Taten wie der Einbruch in das Grüne Gewölbe sind zugleich auch eine Machtdemonstration. Seit die Berliner Staatsanwaltschaft im Sommer 2018 genau 77 Immobilien der Remmos beschlagnahmte, nimmt der Kampf der Behörden gegen kriminelle Machenschaften wie Einbrüche, Drogenhandel und Schutzgelderpressung immerhin konkrete Formen an. In Berlin gibt es regelmäßige Razzien, und es besteht ein elektronisches Hinweisgebersystem zur Korruptionsbekämpfung. Denn kriminelle Clanmitgliederoder ihre libanesischen Strohmänner legen die Beute gern in Immobilien an. In Berlin kauften sie sogar eine komplette Kleingartenkolonie und ein Villa, um die sich der bekannte Zweig der Großfamilie derzeit mit dem Bezirksamt Neukölln streitet. Deshalb wurden Notare dafür sensibilisiert, der Geldwäsche verdächtige Käufer den Behörden zu melden.

Tatsächlich sind inzwischen viele Verantwortliche in der Stadt – in Politik, Polizei und Justiz – aufgewacht, und geben auch zu, folgenschwere Fehler gemacht zu haben. Über Jahrzehnte konnten kriminelle Mitglieder der Clans ihre Macht in der Hauptstadt ausbauen und sich recht ungestört in einer bequemen Parallelgesellschaft einrichten, die den Rechtsstaat und die Normen des Zusammenlebens ablehnt.
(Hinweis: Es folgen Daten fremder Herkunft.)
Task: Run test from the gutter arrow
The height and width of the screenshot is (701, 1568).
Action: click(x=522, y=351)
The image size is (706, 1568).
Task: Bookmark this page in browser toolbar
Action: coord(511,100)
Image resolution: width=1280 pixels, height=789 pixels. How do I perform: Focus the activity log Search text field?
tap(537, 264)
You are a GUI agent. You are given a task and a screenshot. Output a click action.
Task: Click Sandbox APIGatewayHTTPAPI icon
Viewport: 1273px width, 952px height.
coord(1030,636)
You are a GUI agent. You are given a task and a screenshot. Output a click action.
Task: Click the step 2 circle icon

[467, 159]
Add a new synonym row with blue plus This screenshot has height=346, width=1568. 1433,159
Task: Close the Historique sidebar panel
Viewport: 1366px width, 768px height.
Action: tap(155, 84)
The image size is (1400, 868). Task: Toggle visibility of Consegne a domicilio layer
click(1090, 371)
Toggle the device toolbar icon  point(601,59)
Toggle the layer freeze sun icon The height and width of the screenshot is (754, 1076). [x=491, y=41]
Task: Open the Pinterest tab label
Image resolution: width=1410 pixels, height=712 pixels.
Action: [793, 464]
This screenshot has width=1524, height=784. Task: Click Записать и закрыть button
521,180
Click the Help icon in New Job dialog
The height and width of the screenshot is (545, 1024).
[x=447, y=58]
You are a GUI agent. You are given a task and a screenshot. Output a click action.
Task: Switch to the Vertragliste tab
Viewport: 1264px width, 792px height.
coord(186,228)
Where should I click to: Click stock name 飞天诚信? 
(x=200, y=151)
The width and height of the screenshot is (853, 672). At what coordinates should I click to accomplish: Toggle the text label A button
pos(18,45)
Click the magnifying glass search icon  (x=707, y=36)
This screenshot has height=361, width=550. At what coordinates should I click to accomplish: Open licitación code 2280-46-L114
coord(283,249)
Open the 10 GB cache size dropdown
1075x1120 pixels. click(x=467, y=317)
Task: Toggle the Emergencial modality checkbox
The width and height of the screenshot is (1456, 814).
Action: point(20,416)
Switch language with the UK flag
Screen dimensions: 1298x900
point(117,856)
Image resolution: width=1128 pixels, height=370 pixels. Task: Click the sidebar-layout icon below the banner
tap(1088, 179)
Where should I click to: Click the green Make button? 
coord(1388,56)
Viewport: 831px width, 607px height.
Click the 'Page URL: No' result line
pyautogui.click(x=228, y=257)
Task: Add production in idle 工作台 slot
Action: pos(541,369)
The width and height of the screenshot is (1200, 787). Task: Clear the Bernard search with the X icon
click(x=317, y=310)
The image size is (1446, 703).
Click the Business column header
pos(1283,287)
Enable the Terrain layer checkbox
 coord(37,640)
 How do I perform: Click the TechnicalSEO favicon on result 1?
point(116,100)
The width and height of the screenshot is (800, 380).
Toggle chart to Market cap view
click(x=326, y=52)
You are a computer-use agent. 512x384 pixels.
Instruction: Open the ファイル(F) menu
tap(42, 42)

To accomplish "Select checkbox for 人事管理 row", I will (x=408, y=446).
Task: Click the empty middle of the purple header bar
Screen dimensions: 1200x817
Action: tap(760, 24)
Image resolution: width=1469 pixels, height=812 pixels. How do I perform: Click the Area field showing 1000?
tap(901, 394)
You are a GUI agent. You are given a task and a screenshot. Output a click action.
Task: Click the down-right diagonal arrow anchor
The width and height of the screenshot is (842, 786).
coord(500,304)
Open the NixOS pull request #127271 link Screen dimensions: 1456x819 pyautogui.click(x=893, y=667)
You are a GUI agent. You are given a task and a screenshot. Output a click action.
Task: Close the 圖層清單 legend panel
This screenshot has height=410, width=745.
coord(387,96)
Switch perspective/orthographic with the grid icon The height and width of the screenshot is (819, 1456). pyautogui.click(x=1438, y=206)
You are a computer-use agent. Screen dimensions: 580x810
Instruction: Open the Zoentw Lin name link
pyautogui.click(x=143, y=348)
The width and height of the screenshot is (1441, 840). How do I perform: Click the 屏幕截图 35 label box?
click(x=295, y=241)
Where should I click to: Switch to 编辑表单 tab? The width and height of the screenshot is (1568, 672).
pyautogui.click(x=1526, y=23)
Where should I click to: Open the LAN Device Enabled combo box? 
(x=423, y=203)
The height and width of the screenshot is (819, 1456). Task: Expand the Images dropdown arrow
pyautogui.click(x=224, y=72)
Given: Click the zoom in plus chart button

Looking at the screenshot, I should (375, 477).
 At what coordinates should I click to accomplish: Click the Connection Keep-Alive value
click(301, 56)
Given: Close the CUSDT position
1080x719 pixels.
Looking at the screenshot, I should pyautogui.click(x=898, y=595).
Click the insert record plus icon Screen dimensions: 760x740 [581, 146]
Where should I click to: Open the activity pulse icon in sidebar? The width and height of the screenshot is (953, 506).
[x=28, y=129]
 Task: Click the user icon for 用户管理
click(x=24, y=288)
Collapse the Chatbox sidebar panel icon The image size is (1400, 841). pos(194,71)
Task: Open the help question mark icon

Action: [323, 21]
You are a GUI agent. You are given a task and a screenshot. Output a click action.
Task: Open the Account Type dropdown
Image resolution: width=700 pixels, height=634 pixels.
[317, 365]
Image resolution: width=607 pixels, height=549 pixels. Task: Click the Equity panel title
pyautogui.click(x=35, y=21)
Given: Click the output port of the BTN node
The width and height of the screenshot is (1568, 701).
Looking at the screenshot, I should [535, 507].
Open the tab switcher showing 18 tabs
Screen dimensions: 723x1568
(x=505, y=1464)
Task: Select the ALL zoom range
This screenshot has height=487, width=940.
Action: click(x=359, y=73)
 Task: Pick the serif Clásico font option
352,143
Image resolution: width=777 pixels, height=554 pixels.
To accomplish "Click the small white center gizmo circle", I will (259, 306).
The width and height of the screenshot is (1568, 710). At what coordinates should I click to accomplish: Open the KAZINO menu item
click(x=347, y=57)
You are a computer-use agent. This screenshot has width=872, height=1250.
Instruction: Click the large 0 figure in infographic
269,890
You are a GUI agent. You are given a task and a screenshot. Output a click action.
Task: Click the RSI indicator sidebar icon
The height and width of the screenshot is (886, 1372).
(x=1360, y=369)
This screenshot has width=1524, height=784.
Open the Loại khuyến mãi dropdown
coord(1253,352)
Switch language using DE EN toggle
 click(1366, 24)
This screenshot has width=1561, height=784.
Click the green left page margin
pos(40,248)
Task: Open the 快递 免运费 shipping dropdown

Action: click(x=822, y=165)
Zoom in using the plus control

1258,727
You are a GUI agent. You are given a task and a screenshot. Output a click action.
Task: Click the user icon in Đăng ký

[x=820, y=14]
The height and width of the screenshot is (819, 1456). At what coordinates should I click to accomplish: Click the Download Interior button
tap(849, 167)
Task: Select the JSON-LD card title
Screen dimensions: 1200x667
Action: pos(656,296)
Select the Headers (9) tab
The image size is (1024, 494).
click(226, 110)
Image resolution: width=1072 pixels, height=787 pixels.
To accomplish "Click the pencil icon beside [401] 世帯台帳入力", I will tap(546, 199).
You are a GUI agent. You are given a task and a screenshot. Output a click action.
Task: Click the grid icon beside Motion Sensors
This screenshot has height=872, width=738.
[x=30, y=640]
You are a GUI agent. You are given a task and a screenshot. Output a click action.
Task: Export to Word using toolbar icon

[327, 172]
„Die Großfamilie ist alles, und der Rest ist nichts“

Heute erweisen sich diese gefestigten Familienstrukturen sowohl für die Aufklärungsarbeit der Ermittler als auch für die Integration als schwierigstes Hindernis. Die Geschichte der über 500-köpfigen Familie Remmo, von denen ein großer Teil der Mitglieder in Berlin lebt, steht dafür beispielhaft. Ursprünglich stammte die Familie nicht aus dem Libanon, sondern aus Südostanatolien (heutiges Grenzgebiet zwischen Türkei und Syrien), von wo sie Anfang des 20. Jahrhunderts vertrieben wurden. Viele Familienmitglieder strandeten in Beirut (ab 1920 gehörte der Libanon mit Völkerbundmandat zu Frankreich), wo sie nicht arbeiten durften und unter sich blieben. Als dann im unabhängigen Libanon der Bürgerkrieg in den Achtziger-Jahren begann, wiederholte sich die Situation. Schließlich folgte die Flucht nach Deutschland; auch hier durften sie lange keine legalen Jobs annehmen. Das ist keine Entschuldigung, aber ein begünstigender Faktor. So haben sie über Generationen verinnerlicht, „die Großfamilie ist alles, und der Rest ist nichts“, wie der Islamwissenschaftler Mathias Rohe einmal schrieb.

Berlins Polizeipräsidentin Barbara Slowik versucht deshalb, mit der Präventionsarbeit im Kindesalter zu beginnen und jungen Frauen sowie dem männlichen Nachwuchs konkrete Ausstiegsangebote zu machen – und zwar bevor die „innerbetriebliche Ausbildung“ (so ein Ermittler) in den kriminellen Teilen der Familien beginnt. Nicht alle Remmos, manchmal auch als Rammo und Remo aus dem Arabischen transkribiert, gehören zu einer Familie, und nicht alle sind kriminell. Aber über 100 Clanmitglieder gelten in Berlin als sozusagen justizerfahren.

Die fünf Remmos, die gerade in Dresden wegen des kaltschnäuzigen Raubs verurteilt wurden, hatten sich gleich mit dem ganzen Freistaat angelegt. Denn für Ministerpräsident Michael Kretschmer (CDU) war der Juwelen-Coup „ein Anschlag auf die Identität der Sachsen“.